AYODESA.COM, JAKARTA – Otoritas Jasa Keuangan (OJK) resmi menerbitkan Peraturan Otoritas Jasa Keuangan (POJK) Nomor 10 Tahun 2026 tentang Perubahan atas POJK Nomor 14 Tahun 2023 mengenai Perdagangan Karbon melalui Bursa Karbon. Regulasi tersebut telah diundangkan pada 6 Juli 2026 dan mulai berlaku sejak tanggal diundangkan.
Penerbitan POJK 10 Tahun 2026 merupakan bagian dari langkah OJK dalam mendukung kebijakan strategis pemerintah untuk memperkuat penyelenggaraan instrumen nilai ekonomi karbon sekaligus mendukung upaya pengendalian emisi gas rumah kaca nasional.
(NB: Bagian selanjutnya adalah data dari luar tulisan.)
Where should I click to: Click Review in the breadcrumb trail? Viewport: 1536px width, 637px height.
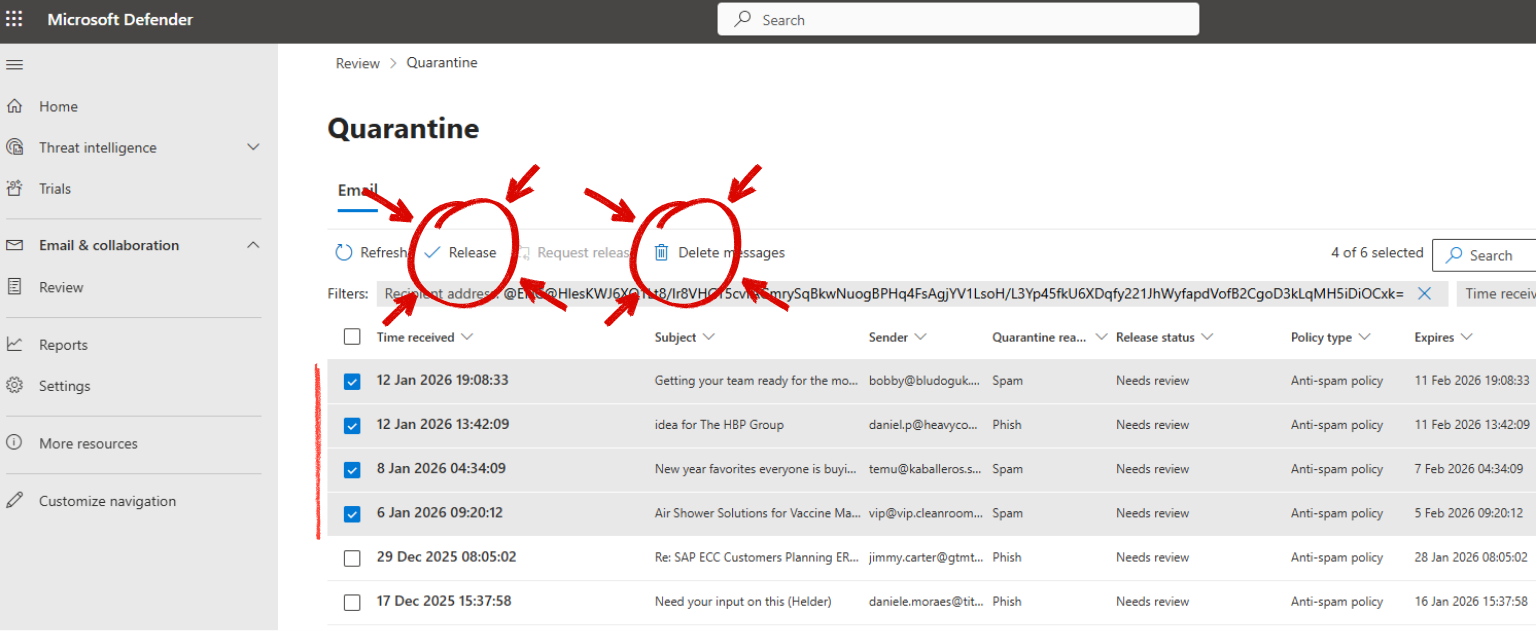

“OJK menerbitkan POJK Nomor 10 Tahun 2026 sebagai bagian dari kebijakan untuk mendukung penyelenggaraan instrumen nilai ekonomi karbon dan pengendalian emisi gas rumah kaca nasional,” demikian disampaikan OJK dalam keterangan resminya, Kamis (9/7/2026).
Regulasi baru tersebut diterbitkan sebagai tindak lanjut atas terbitnya Peraturan Presiden Nomor 110 Tahun 2025 tentang Penyelenggaraan Instrumen Nilai Ekonomi Karbon dan Pengendalian Emisi Gas Rumah Kaca Nasional yang mengubah sejumlah ketentuan dalam Peraturan Presiden Nomor 98 Tahun 2021.
Melalui aturan terbaru ini, OJK melakukan sejumlah penyempurnaan terhadap mekanisme perdagangan karbon melalui Bursa Karbon agar selaras dengan kebijakan pemerintah.